Secretary Azar also spoke to the issues with competition, particularly with regards to generic medicines. He noted that the administration plans on calling attention to the practice of pharmaceutical companies abusing the system by blocking access to samples, and hiding behind rules under the Food and Drug Administration. He further said that they would not be pursuing any “gimmicks” of drug re-importation from Canada to help increase competition, calling their market too small to have any meaningful impact on prescription prices in the U.S.

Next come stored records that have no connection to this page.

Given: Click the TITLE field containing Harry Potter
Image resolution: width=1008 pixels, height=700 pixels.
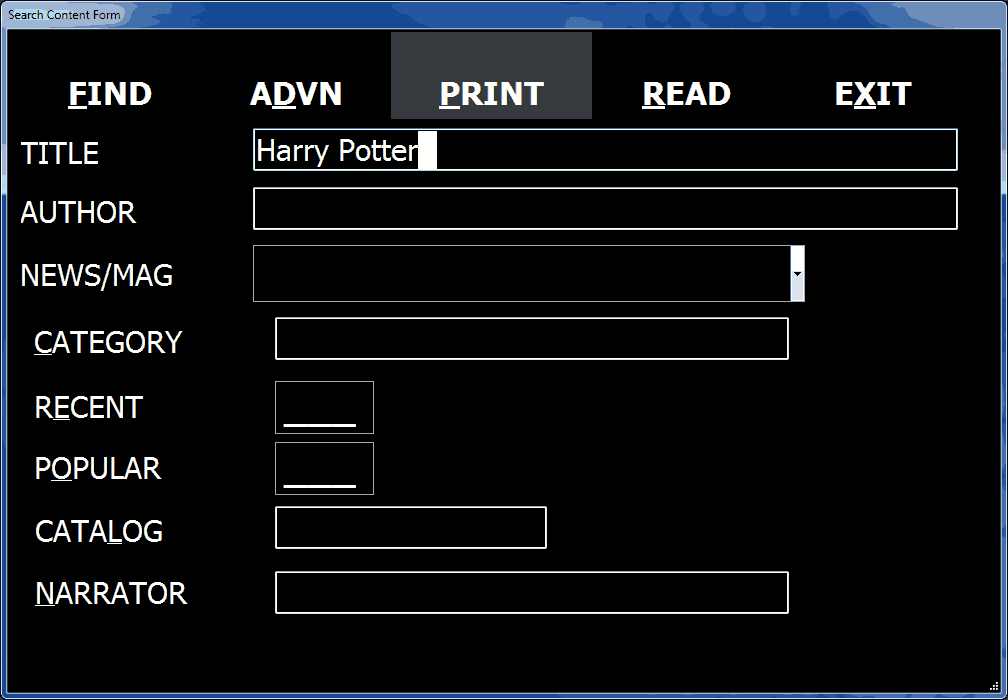Looking at the screenshot, I should (x=604, y=150).
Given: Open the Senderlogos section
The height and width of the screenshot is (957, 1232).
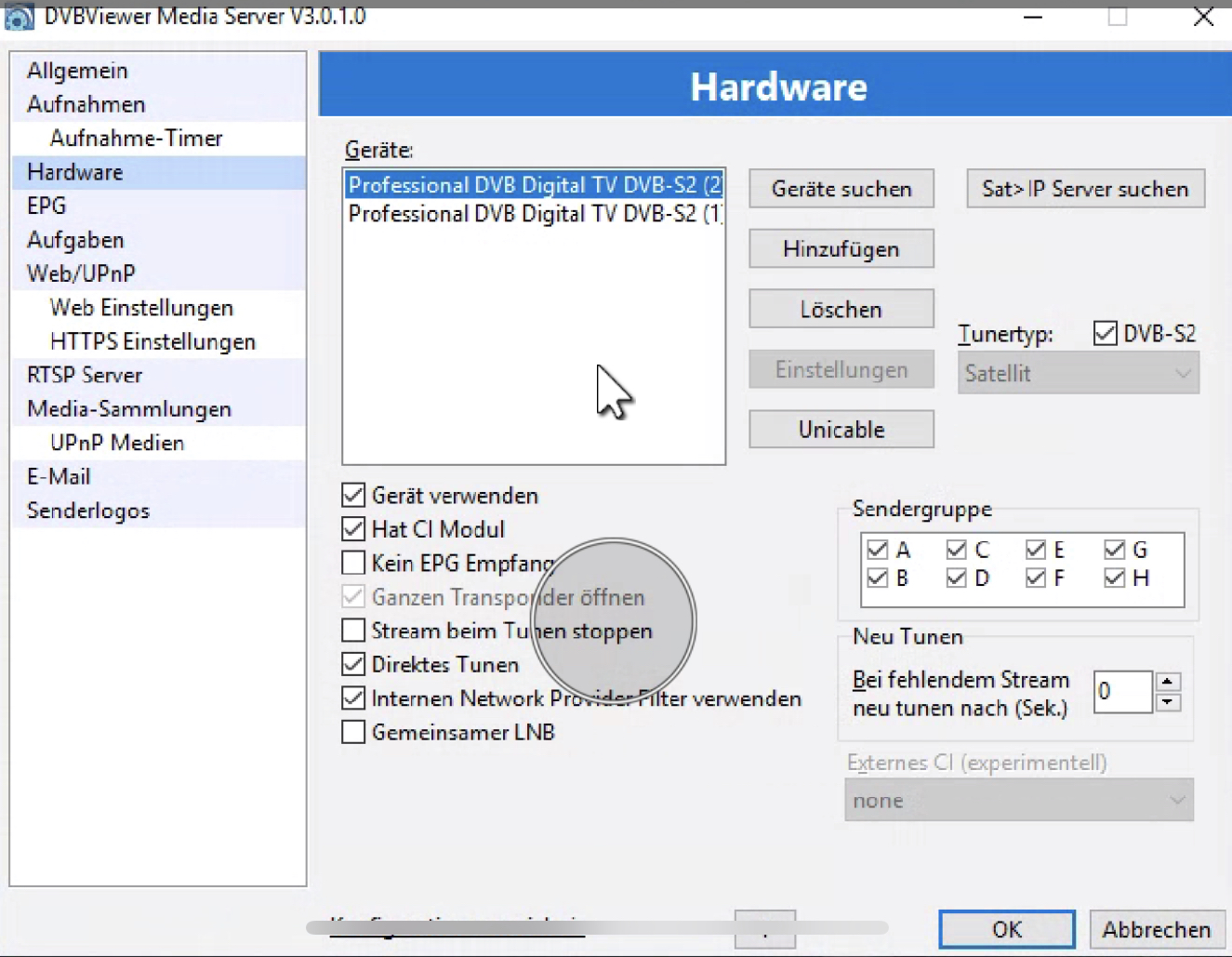Looking at the screenshot, I should 88,511.
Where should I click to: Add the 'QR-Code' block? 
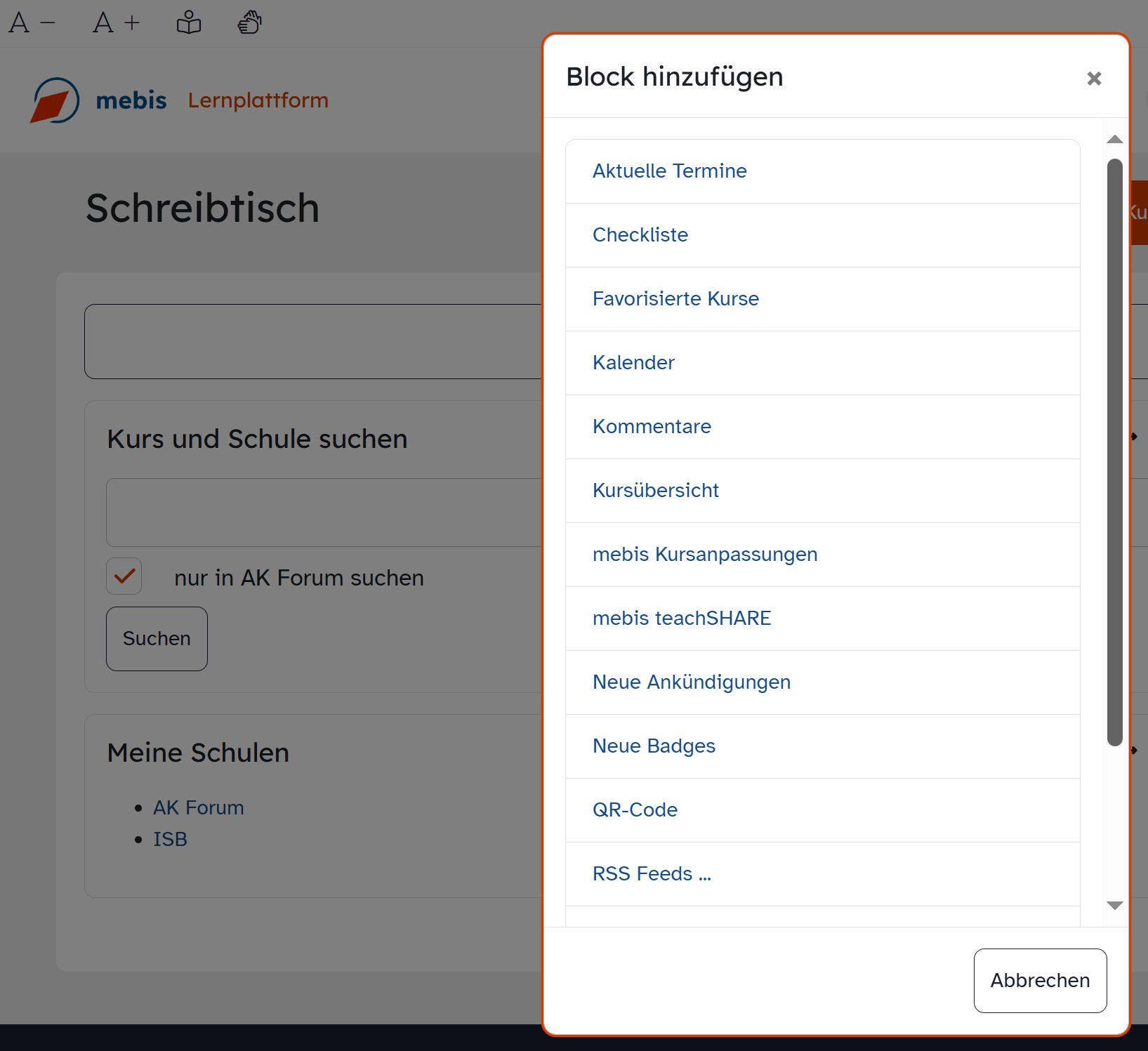pyautogui.click(x=635, y=810)
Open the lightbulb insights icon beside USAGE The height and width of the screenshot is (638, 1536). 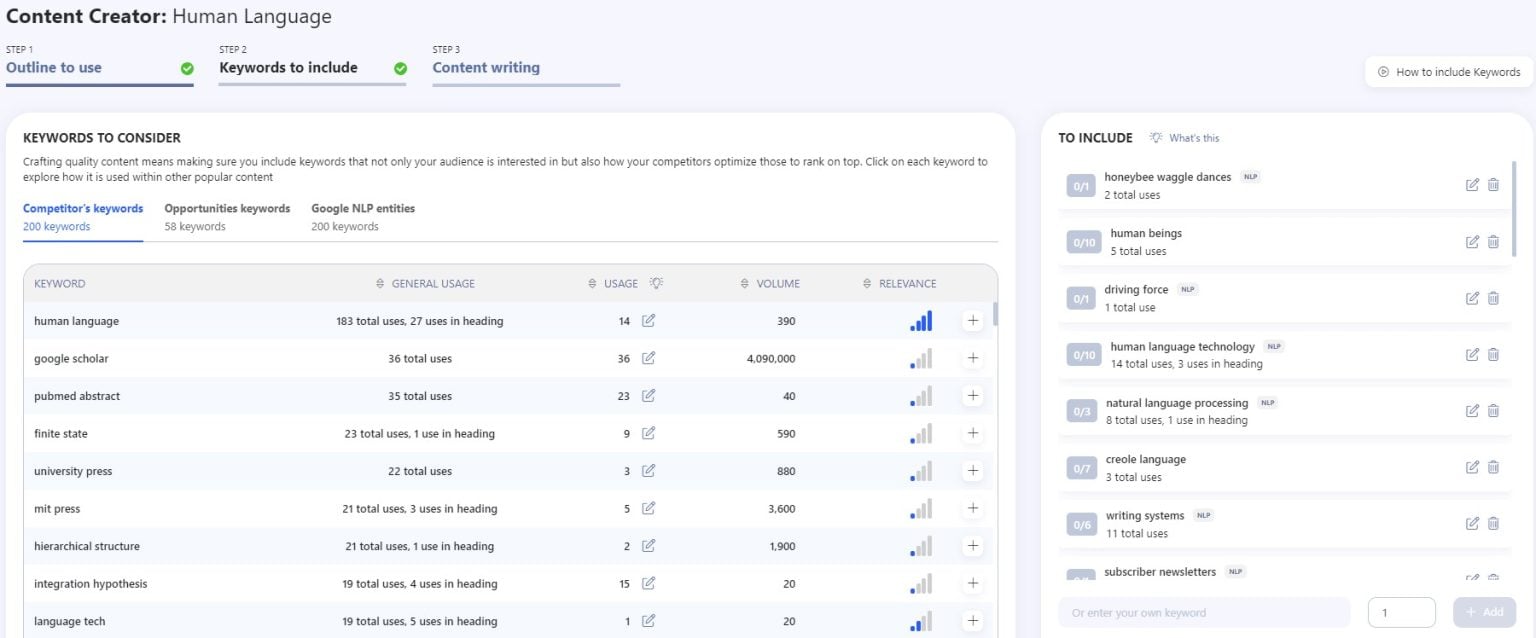[659, 283]
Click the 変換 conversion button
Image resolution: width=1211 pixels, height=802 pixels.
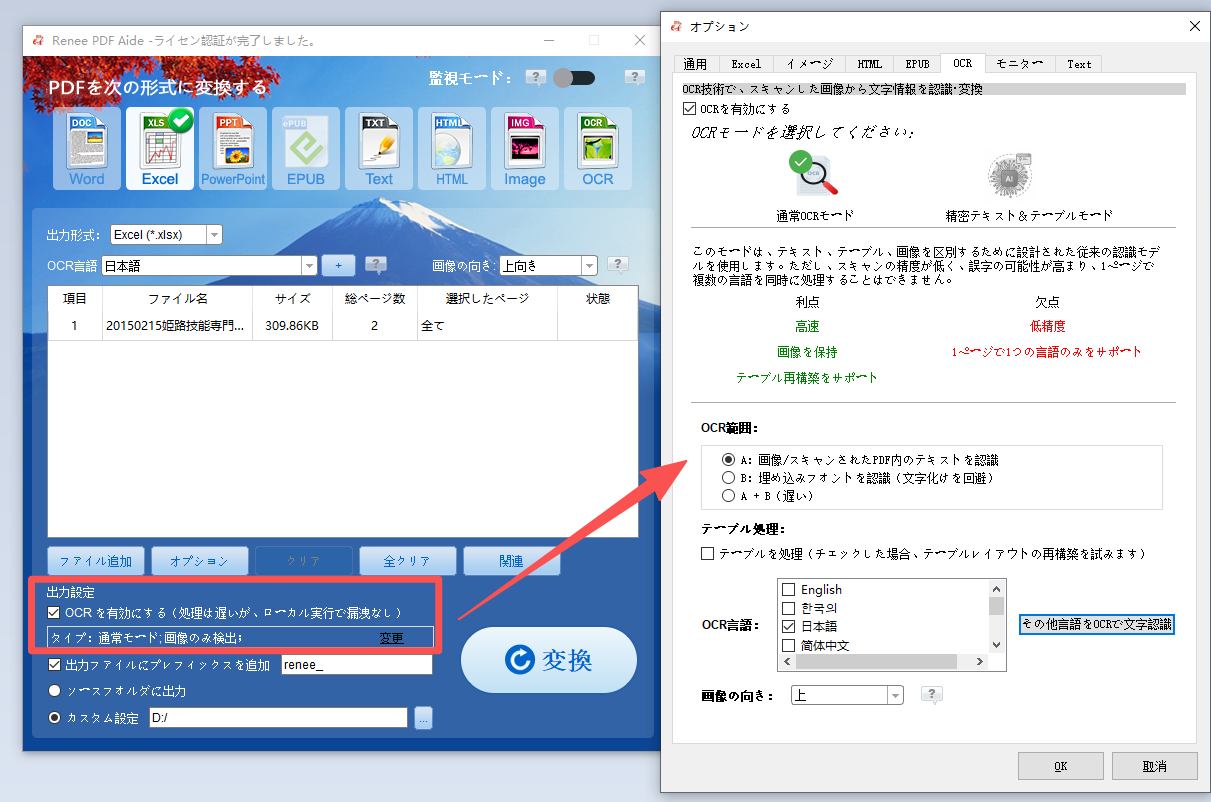(x=548, y=660)
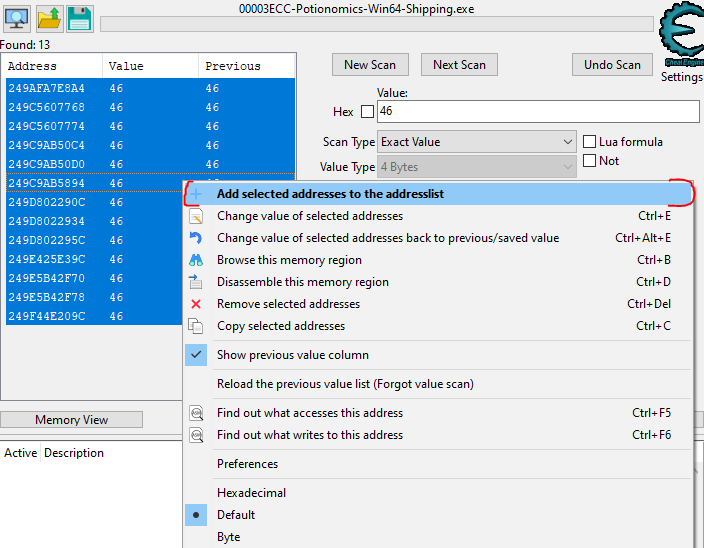Click the red X Remove selected addresses icon
704x548 pixels.
tap(196, 304)
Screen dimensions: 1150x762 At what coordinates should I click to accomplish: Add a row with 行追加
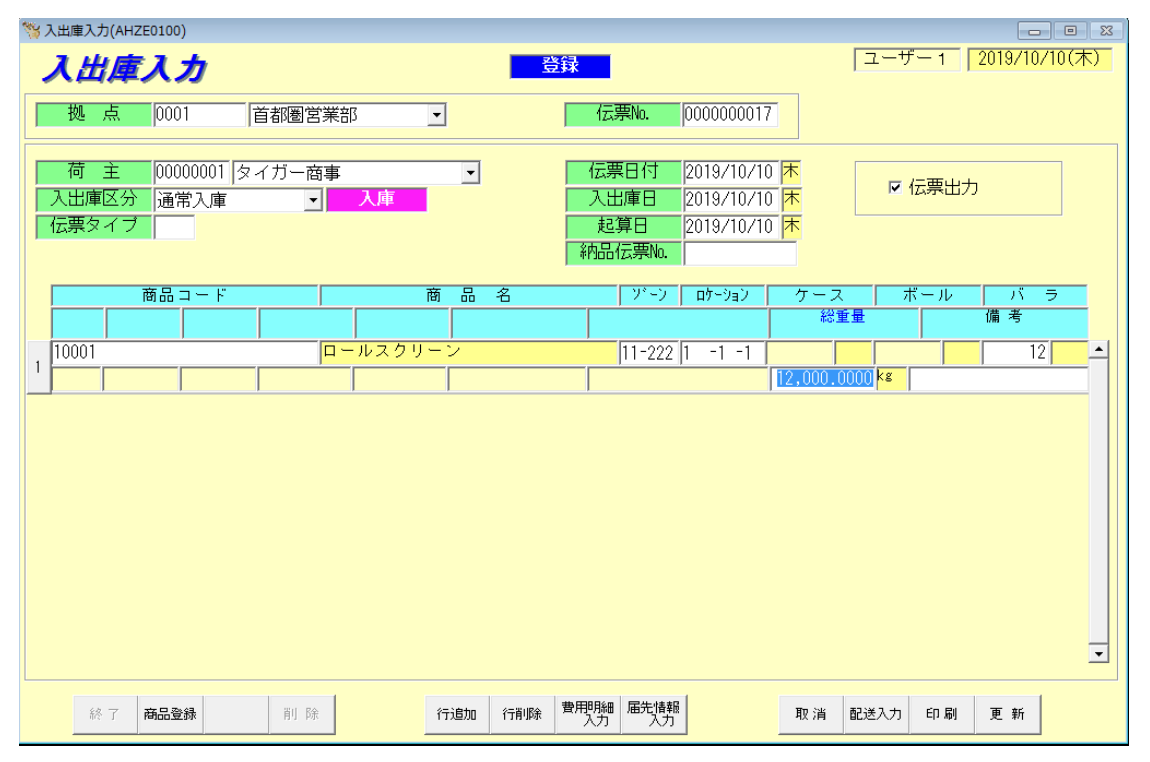click(x=456, y=714)
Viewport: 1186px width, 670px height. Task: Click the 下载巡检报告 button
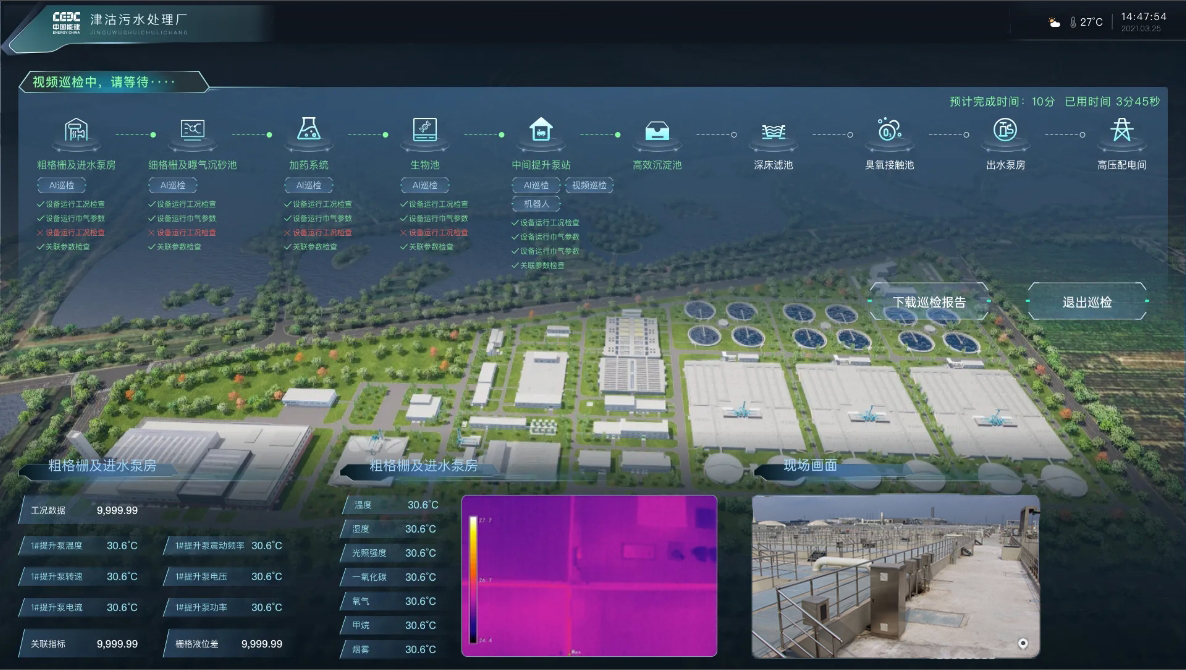(929, 302)
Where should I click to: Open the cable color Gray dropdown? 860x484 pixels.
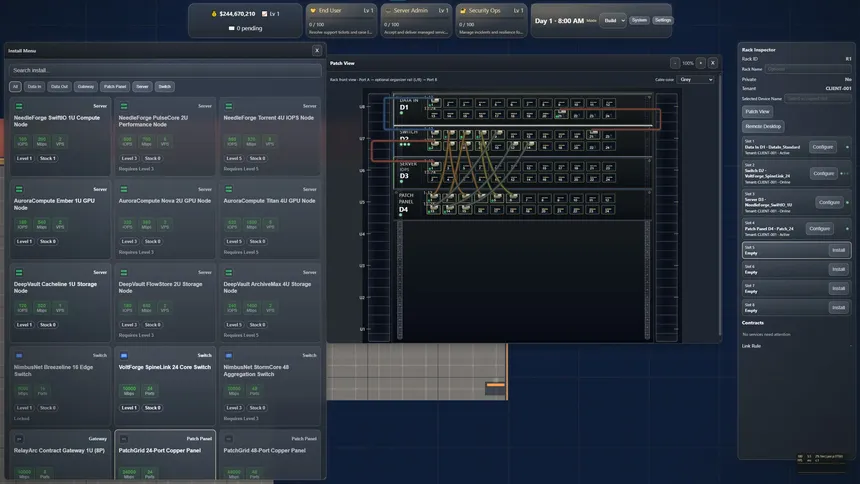coord(697,79)
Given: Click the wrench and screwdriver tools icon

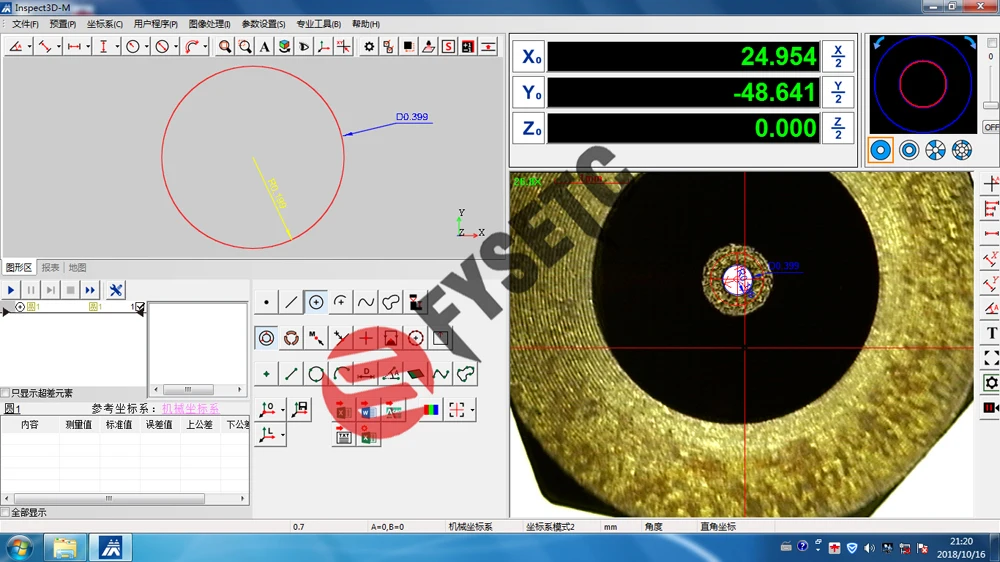Looking at the screenshot, I should coord(116,290).
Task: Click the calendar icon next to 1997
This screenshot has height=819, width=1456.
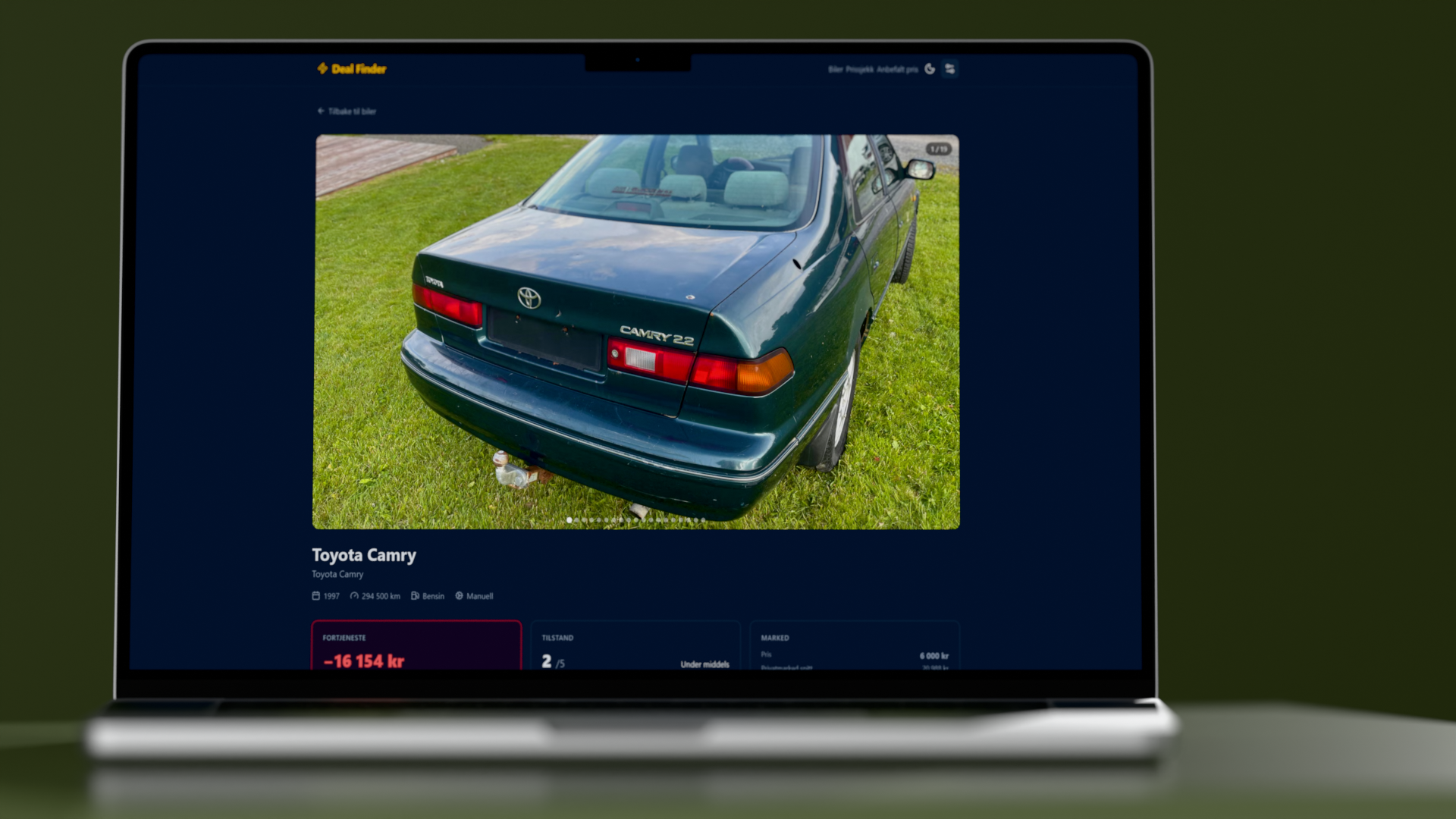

With regards to out-of-pocket costs, he noted that the administration would be calling for greater transparency and allowing consumers to have full disclosure on their out-of-pocket expenses at pharmacies. He noted that the Centers for Medicare and Medicaid Services (CMS) would be sending a letter to all Medicare Part D plan sponsors regarding the practice of pharmacy benefit managers setting contracts with pharmacies that prevent pharmacists from telling consumers when they can get a better deal on a drug by paying cash than by using insurance, specifically noting that the administration would consider such behavior unacceptable.
Finally, Azar highlighted immediate steps the administration would be taking on the list prices of pharmaceuticals. He specifically spoke to a provision of the ACA that established a cap on the penalty that drug companies had been paying when they raised prices faster than inflation and said that President Trump would be urging Congress to pass legislation to overturn this cap. Other initiatives include modifying Medicare’s Average Manufacturer Price formula for determining the price it pays for drugs, reforming the Pharmacy Benefit Manager (PBM) system, forbidding remuneration from pharmaceutical companies, such as by eliminating rebates, and evaluating transparency and disclosure in direct-to-consumer advertising.
NAHU applauds the Trump Administration for taking these initial steps in reducing the cost of pharmaceuticals, which will in turn help to reduce the cost of healthcare and health insurance. NAHU identified the high cost of pharmaceuticals in our Healthcare Cost Drivers white paper, where we identified that the factors driving the increases in pharmaceutical costs as: increasing utilization of prescription drugs; newer, higher-priced drugs replacing older, less-expensive drugs; fewer manufacturers and less competition, and manufacturer price increases for existing drugs. We further called for addressing these in our overarching position paper for reforming the nation’s healthcare system, Access, Choice and Affordability.